Die Qualität ist dieselbe, die Besetzungen sind kleiner. Aber das passt zum Publikum – wir spielen für 50 bis 150 Leute. Das bedeutet, dass das Publikum die Musiker aus nächster Nähe erleben kann. Ich mag den direkten Kontakt zum Publikum.

Warum der Wechsel bei den Stilrichtungen und Locations?

Ich finde es inspirierend, an ungewöhnlichen Orten zu spielen. Also nicht nur im Café Deli, sondern auch mal in einer Rock-Kneipe oder in einem Festzelt. Oder in einer Werkstatt, im Schafstall, in einem Weinkeller oder einem alten Kino. Auch das Publikum springt drauf an. Was die Musik betrifft: Ich liebe den Stilmix. Ich mache kubanische Musik mit Javier Herrera, Tanzmusik mit d-lite, Boogie und Blues mit Boogielicious und Lee Mayall, Rock mit Yasi Hofer, Andy Susemihl oder Southern Crossroads, Pop & Soul mit Rick Washington und John Alexander, Jazz mit Joe Fessele. Auch die Konzerte mit Schlagersängerin Laura Wilde machen mir viel Spaß.

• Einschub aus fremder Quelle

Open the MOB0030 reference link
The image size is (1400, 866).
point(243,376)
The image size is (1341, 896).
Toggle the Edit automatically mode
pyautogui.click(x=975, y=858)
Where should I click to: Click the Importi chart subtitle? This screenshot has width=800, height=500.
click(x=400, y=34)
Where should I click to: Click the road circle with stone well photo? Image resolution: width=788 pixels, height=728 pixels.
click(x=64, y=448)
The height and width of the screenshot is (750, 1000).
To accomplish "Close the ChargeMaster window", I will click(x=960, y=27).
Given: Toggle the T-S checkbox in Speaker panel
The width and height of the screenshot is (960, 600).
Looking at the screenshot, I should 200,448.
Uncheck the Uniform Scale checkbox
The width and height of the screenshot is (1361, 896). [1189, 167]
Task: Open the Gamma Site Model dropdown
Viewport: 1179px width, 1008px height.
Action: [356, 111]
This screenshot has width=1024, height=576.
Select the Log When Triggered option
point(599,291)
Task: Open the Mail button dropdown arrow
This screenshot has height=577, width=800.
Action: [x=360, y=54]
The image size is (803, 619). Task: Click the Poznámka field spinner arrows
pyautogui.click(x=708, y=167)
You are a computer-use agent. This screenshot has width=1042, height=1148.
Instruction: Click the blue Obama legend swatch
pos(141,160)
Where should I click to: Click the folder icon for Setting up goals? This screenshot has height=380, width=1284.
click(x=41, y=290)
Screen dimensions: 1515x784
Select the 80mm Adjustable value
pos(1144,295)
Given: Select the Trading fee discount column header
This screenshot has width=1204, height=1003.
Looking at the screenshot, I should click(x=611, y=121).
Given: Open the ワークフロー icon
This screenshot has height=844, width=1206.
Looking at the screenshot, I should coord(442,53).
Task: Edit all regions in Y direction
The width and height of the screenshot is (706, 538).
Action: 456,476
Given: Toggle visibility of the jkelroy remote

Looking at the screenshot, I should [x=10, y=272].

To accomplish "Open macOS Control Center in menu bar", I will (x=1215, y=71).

Wann ist das nächste Konzert?

Am Donnerstag ab 20.30 Uhr ist das letzte Alb-Live-Konzert in diesem Jahr – ein echtes „Heimspiel“ mit der Tonite Band im Deli, bestehend aus einer bewährten Kern-Band aus der Region und wechselnden Gaststars. Dieses Mal haben wir Werner Dannemann eingeladen, ein herausragender Sänger und Gitarrist. Wir lassen die 60er Jahre wieder aufleben – mit Klassikern von Hendrix, Clapton, Cream und Cocker.